(Collected data entries)

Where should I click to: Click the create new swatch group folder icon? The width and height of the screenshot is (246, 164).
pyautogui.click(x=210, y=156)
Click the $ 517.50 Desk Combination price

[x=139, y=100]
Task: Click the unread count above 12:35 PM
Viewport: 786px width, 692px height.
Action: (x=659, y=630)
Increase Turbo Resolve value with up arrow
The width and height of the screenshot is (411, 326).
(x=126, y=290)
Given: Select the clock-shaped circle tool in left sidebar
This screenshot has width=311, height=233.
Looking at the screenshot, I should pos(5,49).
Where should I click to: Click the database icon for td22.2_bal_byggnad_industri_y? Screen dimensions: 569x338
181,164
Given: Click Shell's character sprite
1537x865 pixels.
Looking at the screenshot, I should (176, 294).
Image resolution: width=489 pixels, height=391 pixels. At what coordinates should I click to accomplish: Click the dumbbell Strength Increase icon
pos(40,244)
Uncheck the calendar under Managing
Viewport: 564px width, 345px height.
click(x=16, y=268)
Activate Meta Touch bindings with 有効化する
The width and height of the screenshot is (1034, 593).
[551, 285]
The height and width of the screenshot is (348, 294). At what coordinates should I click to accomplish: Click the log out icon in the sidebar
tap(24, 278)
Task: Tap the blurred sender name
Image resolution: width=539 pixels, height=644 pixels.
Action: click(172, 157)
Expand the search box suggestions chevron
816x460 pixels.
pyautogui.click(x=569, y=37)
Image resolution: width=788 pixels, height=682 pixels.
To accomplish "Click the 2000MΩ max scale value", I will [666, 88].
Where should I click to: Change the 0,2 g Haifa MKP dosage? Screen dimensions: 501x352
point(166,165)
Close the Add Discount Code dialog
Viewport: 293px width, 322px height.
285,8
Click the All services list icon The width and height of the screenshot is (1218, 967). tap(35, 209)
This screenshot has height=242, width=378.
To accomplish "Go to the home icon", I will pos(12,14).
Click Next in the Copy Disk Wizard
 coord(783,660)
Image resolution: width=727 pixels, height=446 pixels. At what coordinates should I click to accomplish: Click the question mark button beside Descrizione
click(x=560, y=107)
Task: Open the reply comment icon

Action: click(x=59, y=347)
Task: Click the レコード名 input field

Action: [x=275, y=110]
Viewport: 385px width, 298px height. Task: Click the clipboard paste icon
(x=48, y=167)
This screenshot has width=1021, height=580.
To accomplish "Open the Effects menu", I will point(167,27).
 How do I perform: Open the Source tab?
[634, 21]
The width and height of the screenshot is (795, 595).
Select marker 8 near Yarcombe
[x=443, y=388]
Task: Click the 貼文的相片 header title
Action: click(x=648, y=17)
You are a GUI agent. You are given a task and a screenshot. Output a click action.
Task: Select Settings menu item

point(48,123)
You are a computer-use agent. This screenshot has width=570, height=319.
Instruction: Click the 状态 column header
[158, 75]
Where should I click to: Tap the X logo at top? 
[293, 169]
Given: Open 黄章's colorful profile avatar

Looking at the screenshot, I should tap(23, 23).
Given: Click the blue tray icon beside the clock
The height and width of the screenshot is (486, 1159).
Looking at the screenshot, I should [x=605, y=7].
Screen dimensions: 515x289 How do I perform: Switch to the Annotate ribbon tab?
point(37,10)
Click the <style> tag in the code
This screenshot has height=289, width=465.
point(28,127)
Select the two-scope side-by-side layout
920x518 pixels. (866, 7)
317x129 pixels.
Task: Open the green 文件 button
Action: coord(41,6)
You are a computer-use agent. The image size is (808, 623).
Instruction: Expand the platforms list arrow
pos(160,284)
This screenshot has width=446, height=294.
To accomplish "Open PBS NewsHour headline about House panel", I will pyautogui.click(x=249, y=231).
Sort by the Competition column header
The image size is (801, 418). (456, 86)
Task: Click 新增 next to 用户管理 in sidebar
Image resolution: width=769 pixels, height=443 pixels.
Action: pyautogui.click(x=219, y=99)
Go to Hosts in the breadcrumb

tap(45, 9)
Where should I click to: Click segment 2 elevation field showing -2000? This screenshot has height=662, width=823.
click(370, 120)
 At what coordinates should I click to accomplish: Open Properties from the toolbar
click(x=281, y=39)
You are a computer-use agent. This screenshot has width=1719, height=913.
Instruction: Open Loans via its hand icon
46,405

• Instructions to follow
An exact reproduction of all the records is required.

• The completed task
Where should I click to: Click the create new swatch group folder icon? The width and height of the screenshot is (246, 164).
pyautogui.click(x=210, y=156)
Click the $ 517.50 Desk Combination price

[x=139, y=100]
Task: Click the unread count above 12:35 PM
Viewport: 786px width, 692px height.
Action: (x=659, y=630)
Increase Turbo Resolve value with up arrow
The width and height of the screenshot is (411, 326).
(x=126, y=290)
Given: Select the clock-shaped circle tool in left sidebar
This screenshot has width=311, height=233.
Looking at the screenshot, I should pos(5,49).
Where should I click to: Click the database icon for td22.2_bal_byggnad_industri_y? Screen dimensions: 569x338
181,164
Given: Click Shell's character sprite
1537x865 pixels.
Looking at the screenshot, I should (176, 294).
Image resolution: width=489 pixels, height=391 pixels. At what coordinates should I click to accomplish: Click the dumbbell Strength Increase icon
pos(40,244)
Uncheck the calendar under Managing
Viewport: 564px width, 345px height.
click(x=16, y=268)
Activate Meta Touch bindings with 有効化する
The width and height of the screenshot is (1034, 593).
[551, 285]
The height and width of the screenshot is (348, 294). At what coordinates should I click to accomplish: Click the log out icon in the sidebar
tap(24, 278)
Task: Tap the blurred sender name
Image resolution: width=539 pixels, height=644 pixels.
Action: click(172, 157)
Expand the search box suggestions chevron
816x460 pixels.
pyautogui.click(x=569, y=37)
Image resolution: width=788 pixels, height=682 pixels.
To accomplish "Click the 2000MΩ max scale value", I will [666, 88].
Where should I click to: Change the 0,2 g Haifa MKP dosage? Screen dimensions: 501x352
point(166,165)
Close the Add Discount Code dialog
Viewport: 293px width, 322px height.
285,8
Click the All services list icon The width and height of the screenshot is (1218, 967). tap(35, 209)
This screenshot has height=242, width=378.
To accomplish "Go to the home icon", I will pos(12,14).
Click Next in the Copy Disk Wizard
 coord(783,660)
Image resolution: width=727 pixels, height=446 pixels. At what coordinates should I click to accomplish: Click the question mark button beside Descrizione
click(x=560, y=107)
Task: Open the reply comment icon

Action: click(x=59, y=347)
Task: Click the レコード名 input field

Action: [x=275, y=110]
Viewport: 385px width, 298px height. Task: Click the clipboard paste icon
(x=48, y=167)
This screenshot has width=1021, height=580.
To accomplish "Open the Effects menu", I will point(167,27).
 How do I perform: Open the Source tab?
[634, 21]
The width and height of the screenshot is (795, 595).
Select marker 8 near Yarcombe
[x=443, y=388]
Task: Click the 貼文的相片 header title
Action: click(x=648, y=17)
You are a GUI agent. You are given a task and a screenshot. Output a click action.
Task: Select Settings menu item

point(48,123)
You are a computer-use agent. This screenshot has width=570, height=319.
Instruction: Click the 状态 column header
[158, 75]
Where should I click to: Tap the X logo at top? 
[293, 169]
Given: Open 黄章's colorful profile avatar

Looking at the screenshot, I should tap(23, 23).
Given: Click the blue tray icon beside the clock
The height and width of the screenshot is (486, 1159).
Looking at the screenshot, I should [x=605, y=7].
Screen dimensions: 515x289 How do I perform: Switch to the Annotate ribbon tab?
point(37,10)
Click the <style> tag in the code
This screenshot has height=289, width=465.
point(28,127)
Select the two-scope side-by-side layout
920x518 pixels. (866, 7)
317x129 pixels.
Task: Open the green 文件 button
Action: coord(41,6)
You are a computer-use agent. The image size is (808, 623).
Instruction: Expand the platforms list arrow
pos(160,284)
This screenshot has width=446, height=294.
To accomplish "Open PBS NewsHour headline about House panel", I will pyautogui.click(x=249, y=231).
Sort by the Competition column header
The image size is (801, 418). (456, 86)
Task: Click 新增 next to 用户管理 in sidebar
Image resolution: width=769 pixels, height=443 pixels.
Action: pyautogui.click(x=219, y=99)
Go to Hosts in the breadcrumb

tap(45, 9)
Where should I click to: Click segment 2 elevation field showing -2000? This screenshot has height=662, width=823.
click(370, 120)
 At what coordinates should I click to accomplish: Open Properties from the toolbar
click(x=281, y=39)
You are a computer-use agent. This screenshot has width=1719, height=913.
Instruction: Open Loans via its hand icon
46,405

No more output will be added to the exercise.